* _Directive_:
Write out the rows verbatim, from the first line through the line containing "document (771, 736)", both included. Give only those lines.

** start Entries supplied **

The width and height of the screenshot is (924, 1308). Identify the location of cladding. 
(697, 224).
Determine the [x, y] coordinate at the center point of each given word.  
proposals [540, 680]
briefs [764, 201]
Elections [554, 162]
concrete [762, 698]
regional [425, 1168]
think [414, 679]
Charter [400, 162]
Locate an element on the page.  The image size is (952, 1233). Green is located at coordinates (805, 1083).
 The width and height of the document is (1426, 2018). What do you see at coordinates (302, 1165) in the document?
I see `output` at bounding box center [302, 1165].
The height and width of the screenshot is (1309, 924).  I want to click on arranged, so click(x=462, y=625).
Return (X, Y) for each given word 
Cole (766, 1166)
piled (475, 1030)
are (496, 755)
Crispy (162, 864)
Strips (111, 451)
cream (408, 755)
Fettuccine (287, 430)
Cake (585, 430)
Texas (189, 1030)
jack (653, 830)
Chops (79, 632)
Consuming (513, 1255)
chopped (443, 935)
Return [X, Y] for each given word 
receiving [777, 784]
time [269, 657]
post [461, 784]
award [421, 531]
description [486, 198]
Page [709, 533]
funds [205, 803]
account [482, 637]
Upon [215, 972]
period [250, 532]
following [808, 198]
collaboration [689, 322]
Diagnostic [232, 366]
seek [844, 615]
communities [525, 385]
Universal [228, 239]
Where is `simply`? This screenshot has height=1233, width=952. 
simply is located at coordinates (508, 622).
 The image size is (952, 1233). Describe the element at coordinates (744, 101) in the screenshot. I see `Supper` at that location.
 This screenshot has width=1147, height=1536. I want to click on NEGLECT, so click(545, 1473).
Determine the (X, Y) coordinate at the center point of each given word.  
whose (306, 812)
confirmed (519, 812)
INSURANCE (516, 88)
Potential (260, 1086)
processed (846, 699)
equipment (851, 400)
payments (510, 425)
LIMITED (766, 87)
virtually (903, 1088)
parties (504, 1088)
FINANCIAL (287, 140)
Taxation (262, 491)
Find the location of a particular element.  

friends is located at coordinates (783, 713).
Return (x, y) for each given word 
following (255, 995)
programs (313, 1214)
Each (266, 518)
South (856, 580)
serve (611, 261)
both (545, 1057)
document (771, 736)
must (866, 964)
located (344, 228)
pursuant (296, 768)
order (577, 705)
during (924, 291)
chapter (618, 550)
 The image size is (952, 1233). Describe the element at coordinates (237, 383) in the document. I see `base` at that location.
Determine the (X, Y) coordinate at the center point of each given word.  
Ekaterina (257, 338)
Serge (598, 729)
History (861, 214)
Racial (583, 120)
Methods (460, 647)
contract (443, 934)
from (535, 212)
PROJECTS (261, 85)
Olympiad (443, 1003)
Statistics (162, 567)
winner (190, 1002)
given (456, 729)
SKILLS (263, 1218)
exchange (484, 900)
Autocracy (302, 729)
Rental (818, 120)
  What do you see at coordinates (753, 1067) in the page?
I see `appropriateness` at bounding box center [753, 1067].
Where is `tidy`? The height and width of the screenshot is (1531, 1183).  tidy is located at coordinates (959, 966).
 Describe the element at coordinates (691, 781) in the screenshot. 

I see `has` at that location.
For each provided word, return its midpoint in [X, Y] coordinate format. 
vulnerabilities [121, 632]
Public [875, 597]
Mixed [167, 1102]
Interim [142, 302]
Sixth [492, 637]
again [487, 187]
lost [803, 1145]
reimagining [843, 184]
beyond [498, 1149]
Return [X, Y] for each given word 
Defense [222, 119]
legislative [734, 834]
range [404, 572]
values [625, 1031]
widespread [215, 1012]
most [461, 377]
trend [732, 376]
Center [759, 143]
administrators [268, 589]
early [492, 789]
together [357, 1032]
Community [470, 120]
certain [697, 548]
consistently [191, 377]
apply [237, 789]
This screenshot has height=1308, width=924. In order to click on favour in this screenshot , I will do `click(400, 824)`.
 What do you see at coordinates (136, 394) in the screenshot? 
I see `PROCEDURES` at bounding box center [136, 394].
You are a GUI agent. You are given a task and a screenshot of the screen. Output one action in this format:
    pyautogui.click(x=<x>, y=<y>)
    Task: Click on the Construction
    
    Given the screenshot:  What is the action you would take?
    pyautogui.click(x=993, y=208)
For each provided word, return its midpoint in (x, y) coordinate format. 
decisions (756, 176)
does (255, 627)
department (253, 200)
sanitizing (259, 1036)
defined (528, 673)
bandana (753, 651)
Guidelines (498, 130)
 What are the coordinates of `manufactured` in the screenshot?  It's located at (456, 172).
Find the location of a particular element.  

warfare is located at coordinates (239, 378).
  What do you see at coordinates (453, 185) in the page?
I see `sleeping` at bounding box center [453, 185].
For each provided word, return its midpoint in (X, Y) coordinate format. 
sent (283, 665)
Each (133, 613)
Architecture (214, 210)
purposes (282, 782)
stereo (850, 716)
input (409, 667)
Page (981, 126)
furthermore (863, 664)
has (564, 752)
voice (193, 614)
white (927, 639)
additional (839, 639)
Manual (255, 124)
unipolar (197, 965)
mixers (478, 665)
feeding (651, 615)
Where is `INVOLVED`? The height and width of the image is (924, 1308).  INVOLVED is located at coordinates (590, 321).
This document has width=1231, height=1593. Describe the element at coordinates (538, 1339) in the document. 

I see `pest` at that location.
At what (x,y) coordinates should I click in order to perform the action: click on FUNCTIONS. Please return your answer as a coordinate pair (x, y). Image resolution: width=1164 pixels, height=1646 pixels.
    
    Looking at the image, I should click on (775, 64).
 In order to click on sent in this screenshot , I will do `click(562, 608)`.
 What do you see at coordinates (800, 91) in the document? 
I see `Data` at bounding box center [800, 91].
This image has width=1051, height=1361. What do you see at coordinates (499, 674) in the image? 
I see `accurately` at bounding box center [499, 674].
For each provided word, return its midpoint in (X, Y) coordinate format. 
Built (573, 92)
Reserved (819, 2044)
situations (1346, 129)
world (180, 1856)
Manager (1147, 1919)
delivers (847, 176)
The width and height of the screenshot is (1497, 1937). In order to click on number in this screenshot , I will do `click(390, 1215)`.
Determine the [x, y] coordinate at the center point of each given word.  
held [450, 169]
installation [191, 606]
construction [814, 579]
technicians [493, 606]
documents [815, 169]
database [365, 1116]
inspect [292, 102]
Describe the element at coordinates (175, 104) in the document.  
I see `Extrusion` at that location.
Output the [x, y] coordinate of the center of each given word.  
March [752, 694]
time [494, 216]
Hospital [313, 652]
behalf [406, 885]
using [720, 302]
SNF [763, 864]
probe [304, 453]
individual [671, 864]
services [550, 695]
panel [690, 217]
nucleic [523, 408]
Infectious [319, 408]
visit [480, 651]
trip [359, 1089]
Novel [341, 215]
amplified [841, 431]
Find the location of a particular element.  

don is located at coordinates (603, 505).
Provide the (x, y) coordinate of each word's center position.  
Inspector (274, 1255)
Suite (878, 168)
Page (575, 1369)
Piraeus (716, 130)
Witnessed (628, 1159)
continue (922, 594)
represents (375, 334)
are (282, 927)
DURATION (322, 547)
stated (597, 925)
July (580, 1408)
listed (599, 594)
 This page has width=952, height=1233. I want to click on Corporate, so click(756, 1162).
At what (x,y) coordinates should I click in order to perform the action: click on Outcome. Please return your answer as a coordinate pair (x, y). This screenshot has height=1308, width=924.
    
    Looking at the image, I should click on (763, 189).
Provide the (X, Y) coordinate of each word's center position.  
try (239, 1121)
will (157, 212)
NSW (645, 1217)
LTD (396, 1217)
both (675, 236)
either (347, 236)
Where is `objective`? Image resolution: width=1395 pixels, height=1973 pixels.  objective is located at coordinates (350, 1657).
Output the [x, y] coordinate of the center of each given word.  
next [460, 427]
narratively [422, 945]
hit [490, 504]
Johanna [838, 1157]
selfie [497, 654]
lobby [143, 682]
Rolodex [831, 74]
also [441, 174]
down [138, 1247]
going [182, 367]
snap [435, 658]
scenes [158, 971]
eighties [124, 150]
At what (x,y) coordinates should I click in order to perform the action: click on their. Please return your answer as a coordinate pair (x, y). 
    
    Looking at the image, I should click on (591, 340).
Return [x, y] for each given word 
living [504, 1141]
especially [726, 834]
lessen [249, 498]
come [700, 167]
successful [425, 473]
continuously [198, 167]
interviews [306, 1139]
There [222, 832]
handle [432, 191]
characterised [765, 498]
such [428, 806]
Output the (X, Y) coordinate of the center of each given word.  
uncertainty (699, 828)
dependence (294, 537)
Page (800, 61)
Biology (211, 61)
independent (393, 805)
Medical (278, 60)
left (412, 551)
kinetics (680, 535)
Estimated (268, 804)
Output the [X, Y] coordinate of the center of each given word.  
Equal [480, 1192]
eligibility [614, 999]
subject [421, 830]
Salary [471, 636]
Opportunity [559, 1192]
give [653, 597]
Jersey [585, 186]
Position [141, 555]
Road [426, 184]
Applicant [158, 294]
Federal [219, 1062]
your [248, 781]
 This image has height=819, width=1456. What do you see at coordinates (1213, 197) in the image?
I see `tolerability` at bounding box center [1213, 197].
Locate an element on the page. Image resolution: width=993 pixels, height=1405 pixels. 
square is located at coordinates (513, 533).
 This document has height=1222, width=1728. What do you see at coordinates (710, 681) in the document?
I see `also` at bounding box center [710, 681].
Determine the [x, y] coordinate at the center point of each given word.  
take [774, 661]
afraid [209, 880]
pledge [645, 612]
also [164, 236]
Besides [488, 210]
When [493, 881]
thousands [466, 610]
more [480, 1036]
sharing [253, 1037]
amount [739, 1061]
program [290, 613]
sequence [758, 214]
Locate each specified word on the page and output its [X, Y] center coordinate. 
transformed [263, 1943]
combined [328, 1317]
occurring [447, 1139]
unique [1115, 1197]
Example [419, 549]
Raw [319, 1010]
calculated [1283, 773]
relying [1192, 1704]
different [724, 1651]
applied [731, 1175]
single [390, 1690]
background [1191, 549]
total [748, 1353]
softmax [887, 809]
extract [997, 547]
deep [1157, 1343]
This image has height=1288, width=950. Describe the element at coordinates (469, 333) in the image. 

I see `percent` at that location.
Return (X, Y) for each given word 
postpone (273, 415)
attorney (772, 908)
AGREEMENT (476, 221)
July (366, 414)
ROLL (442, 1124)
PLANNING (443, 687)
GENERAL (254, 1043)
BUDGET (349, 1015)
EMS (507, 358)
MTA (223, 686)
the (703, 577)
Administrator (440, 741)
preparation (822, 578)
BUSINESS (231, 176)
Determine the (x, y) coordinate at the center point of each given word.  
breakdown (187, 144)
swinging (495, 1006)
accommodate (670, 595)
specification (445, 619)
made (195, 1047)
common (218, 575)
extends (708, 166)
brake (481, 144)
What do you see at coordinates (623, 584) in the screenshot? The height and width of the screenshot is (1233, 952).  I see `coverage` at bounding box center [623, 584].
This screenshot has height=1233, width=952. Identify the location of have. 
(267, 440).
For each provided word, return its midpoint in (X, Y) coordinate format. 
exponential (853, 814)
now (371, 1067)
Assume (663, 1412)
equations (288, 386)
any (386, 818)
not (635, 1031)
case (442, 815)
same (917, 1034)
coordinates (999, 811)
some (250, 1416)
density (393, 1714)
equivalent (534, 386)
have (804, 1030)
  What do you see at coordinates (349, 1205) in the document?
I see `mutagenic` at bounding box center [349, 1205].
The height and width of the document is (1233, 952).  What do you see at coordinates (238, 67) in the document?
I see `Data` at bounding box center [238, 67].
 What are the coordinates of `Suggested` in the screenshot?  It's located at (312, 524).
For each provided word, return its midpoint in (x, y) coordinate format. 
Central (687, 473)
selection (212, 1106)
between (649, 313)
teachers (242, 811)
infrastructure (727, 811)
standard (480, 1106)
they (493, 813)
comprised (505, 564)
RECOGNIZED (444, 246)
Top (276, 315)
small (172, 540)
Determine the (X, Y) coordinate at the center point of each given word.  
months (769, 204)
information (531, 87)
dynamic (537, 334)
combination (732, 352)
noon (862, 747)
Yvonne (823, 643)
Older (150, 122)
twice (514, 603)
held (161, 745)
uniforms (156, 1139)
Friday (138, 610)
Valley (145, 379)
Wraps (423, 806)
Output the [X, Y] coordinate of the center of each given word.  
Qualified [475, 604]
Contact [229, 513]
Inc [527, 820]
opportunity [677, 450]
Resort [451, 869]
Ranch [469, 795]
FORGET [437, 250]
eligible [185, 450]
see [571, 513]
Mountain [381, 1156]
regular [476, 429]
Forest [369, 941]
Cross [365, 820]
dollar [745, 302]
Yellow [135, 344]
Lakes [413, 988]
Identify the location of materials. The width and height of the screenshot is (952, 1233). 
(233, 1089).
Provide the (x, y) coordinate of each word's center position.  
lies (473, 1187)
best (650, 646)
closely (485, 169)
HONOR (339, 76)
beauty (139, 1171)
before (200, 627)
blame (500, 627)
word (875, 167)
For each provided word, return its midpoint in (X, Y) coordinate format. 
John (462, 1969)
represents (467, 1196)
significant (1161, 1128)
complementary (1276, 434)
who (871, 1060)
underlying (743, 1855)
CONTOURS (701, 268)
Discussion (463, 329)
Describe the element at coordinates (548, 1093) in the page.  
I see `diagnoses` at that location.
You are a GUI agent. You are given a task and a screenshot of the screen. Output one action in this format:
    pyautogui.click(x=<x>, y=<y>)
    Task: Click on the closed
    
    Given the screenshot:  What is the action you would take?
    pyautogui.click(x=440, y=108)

** end Entries supplied **

* _Written solution_:
The width and height of the screenshot is (924, 1308). Identify the location of cladding. 
(697, 224).
Determine the [x, y] coordinate at the center point of each given word.  
proposals [540, 680]
briefs [764, 201]
Elections [554, 162]
concrete [762, 698]
regional [425, 1168]
think [414, 679]
Charter [400, 162]
Locate an element on the page.  The image size is (952, 1233). Green is located at coordinates (805, 1083).
 The width and height of the document is (1426, 2018). What do you see at coordinates (302, 1165) in the document?
I see `output` at bounding box center [302, 1165].
The height and width of the screenshot is (1309, 924).  I want to click on arranged, so click(x=462, y=625).
Return (X, Y) for each given word 
Cole (766, 1166)
piled (475, 1030)
are (496, 755)
Crispy (162, 864)
Strips (111, 451)
cream (408, 755)
Fettuccine (287, 430)
Cake (585, 430)
Texas (189, 1030)
jack (653, 830)
Chops (79, 632)
Consuming (513, 1255)
chopped (443, 935)
Return [X, Y] for each given word 
receiving [777, 784]
time [269, 657]
post [461, 784]
award [421, 531]
description [486, 198]
Page [709, 533]
funds [205, 803]
account [482, 637]
Upon [215, 972]
period [250, 532]
following [808, 198]
collaboration [689, 322]
Diagnostic [232, 366]
seek [844, 615]
communities [525, 385]
Universal [228, 239]
Where is `simply`? This screenshot has height=1233, width=952. 
simply is located at coordinates (508, 622).
 The image size is (952, 1233). Describe the element at coordinates (744, 101) in the screenshot. I see `Supper` at that location.
 This screenshot has width=1147, height=1536. I want to click on NEGLECT, so click(545, 1473).
Determine the (X, Y) coordinate at the center point of each given word.  
whose (306, 812)
confirmed (519, 812)
INSURANCE (516, 88)
Potential (260, 1086)
processed (846, 699)
equipment (851, 400)
payments (510, 425)
LIMITED (766, 87)
virtually (903, 1088)
parties (504, 1088)
FINANCIAL (287, 140)
Taxation (262, 491)
Find the location of a particular element.  

friends is located at coordinates (783, 713).
Return (x, y) for each given word 
following (255, 995)
programs (313, 1214)
Each (266, 518)
South (856, 580)
serve (611, 261)
both (545, 1057)
document (771, 736)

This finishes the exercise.